También se olvida del último informe de Transparency International, donde se afirmaba que en Túnez había menos corrupción que en varios Estados de la Unión Europea, como Italia, Rumania y Grecia.

Mientras tanto, se desvanecen los grupos armados del régimen que habían sembrado el terror entre los civiles durante los disturbios y los llevaron, incluso, a organizarse en comités de autodefensa.

Los tunecinos, a quienes se creía despolitizados y manejables al cabo de tantos años de dictadura, resultan, sin embargo, muy maduros. Rápidamente se dan cuenta de que el gobierno de Mohamed Ghannouchi no es otra cosa que “benalismo sin Ben Ali”. Con algunos cambios de fachada, los caciques del partido único (Reagrupación Constitucional Democrática, RCD) conservan los ministerios más importantes. Los sindicalistas de la UGTT se niegan a sumarse a la maniobra estadunidense y renuncian a los puestos que les habían sido otorgados.

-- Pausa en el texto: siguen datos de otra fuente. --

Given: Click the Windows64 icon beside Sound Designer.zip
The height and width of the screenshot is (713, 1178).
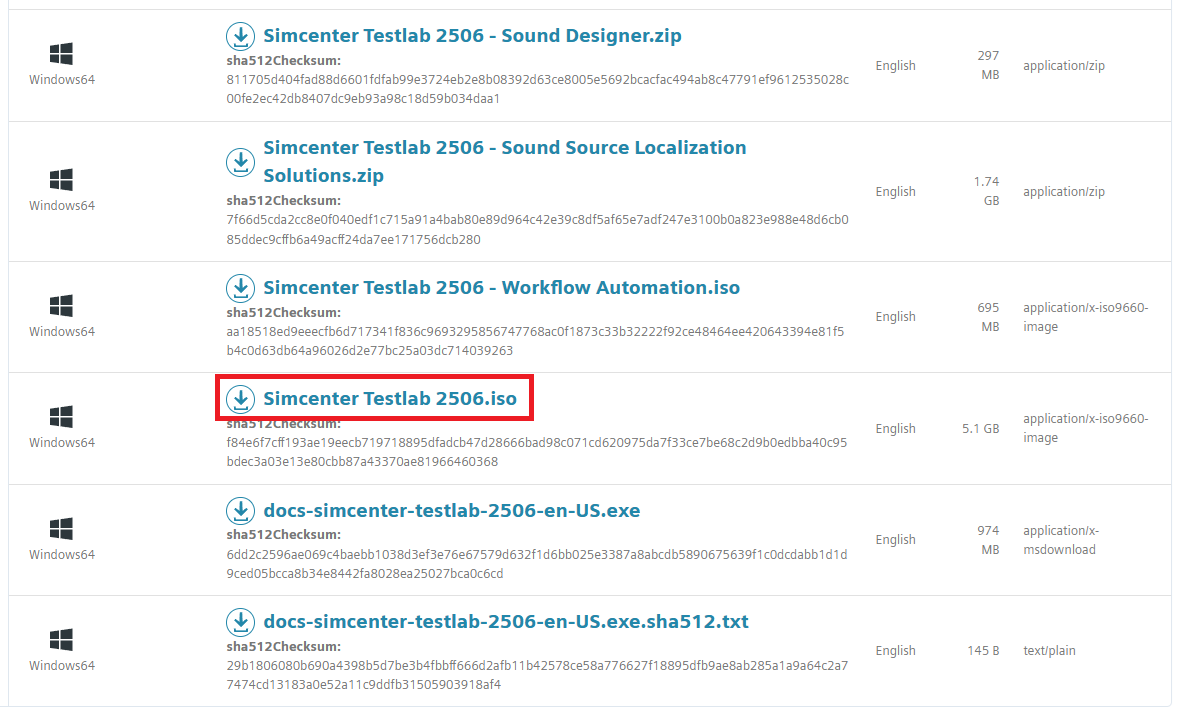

Además de los inamovibles miembros del RCD, se mantienen los dispositivos mediáticos y varios agentes de la CIA. Por obra y gracia del productor Tarak Ben Ammar (el gran jefe de Nessma TV), la realizadora Moufida Tlati se convierte en ministra de Cultura. Menos implicado en el negocio del espectáculo, pero más significativo, Ahmed Nejib Chebbi, peón de la National Endowment for Democracy, se convierte en ministro de Desarrollo Regional, y el oscuro Slim Amanou, un bloguero conocedor de los métodos del Albert Einstein Institute, se transforma en ministro de Juventud y Deportes a nombre del fantasmagórico Partido Pirata, vinculado al autoproclamado grupo Anonymous.

Por supuesto, la embajada de Estados Unidos no solicitó al Partido Comunista que se integrara al llamado “gobierno de unión nacional”. Por el contrario, lo que hicieron fue traer de Londres, donde había obtenido el asilo político, al líder histórico del Partido del Renacimiento, Rached Ghannouchi.

Se trata de un islamista exsalafista que predica la compatibilidad entre el Islam y la democracia y que viene preparando desde hace tiempo un acercamiento con el Partido Demócrata Progresista de su amigo Ahmed Nejib Chebbi, un socialdemócrata exmarxista. En caso de que fracase el “gobierno de unión nacional”, este dúo puede representar una solución alternativa.

Los tunecinos se sublevan nuevamente, ampliando por su propia cuenta la consigna que se les había inculcado: “¡RCD, lárgate!”. En comunas y empresas, ellos mismos expulsan a los colaboradores del régimen derrocado. ¿Hacia la revolución?

Contrariamente a lo que ha dicho la prensa occidental, la insurrección no ha terminado aún y la revolución no ha comenzado. Es importante señalar que Washington no ha canalizado nada, exceptuando a los periodistas occidentales. Ahora más que en diciembre, la situación está fuera de control.